◆ **Supplied text**:
This inspection took place on 12 and 17 August 2016 and was unannounced. The service met all of the regulations we inspected against at our last inspection in October 2013.‘Norwood – 159a Station Road’ is a care home for up to eight adults. The service is spacious and provides accommodation on the ground and first floor. It specialises in providing services to people who have a learning disability or who are on the autistic spectrum. Autism is a lifelong condition that affects how a person communicates with and relates to other people, and how they experience the world around them.
There was a registered manager in post at the service. A registered manager is a person who has registered with the Commission to manage the service. Like registered providers, they are ‘registered persons’. Registered persons have legal responsibility for meeting the requirements in the Health and Social Care Act 2008 and associated Regulations about how the service is run.
The outstanding feature of the service was that staff were exceptional at communicating effectively with people on an individual basis, and used this as a basis for valuing people and developing their autonomy and independence. Staff had received a lot of support to develop skills in these areas, and there was on-going investment at embedding these processes. This had a positive impact on people’s behaviours and the involvement in their care. This helped to demonstrate a very caring service, which matched the highly positive feedback we received from people’s relatives.
We found there to be a positive, inclusive and empowering culture at the service. The registered manager led by example, providing good support to staff and ensuring that appropriate values were upheld towards people using the service.

◆ **Extracted entries**:
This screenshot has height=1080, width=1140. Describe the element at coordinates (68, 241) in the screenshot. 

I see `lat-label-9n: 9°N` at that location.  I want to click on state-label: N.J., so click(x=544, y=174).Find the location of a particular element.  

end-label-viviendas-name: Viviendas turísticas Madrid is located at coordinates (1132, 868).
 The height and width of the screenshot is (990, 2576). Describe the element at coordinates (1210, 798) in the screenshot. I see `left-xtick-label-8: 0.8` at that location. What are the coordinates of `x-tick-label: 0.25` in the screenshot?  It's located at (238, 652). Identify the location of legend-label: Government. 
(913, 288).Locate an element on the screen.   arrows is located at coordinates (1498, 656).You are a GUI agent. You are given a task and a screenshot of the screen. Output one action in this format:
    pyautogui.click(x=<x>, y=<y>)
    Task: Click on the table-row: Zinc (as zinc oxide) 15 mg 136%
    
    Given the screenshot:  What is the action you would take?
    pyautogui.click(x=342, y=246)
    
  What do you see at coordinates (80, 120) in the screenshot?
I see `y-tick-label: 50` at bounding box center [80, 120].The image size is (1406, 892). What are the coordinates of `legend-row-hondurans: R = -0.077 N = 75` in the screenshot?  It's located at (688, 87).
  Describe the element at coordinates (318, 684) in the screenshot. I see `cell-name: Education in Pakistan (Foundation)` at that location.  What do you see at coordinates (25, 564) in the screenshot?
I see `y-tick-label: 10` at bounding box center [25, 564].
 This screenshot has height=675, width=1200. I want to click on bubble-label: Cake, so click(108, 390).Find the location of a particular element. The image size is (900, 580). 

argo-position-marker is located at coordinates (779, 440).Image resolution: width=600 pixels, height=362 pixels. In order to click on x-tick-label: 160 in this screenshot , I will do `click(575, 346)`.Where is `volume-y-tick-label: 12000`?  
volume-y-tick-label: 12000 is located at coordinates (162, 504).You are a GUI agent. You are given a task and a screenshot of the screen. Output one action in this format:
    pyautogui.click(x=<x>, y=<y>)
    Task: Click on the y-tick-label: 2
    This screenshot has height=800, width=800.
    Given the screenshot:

◆ **Exercise objective**:
What is the French for this sentence from the care home inspection report: "The service is spacious and provides accommodation on the ground and first floor."?

◆ **Response box**:
Le service est spacieux et offre un hébergement au rez-de-chaussée et au premier étage.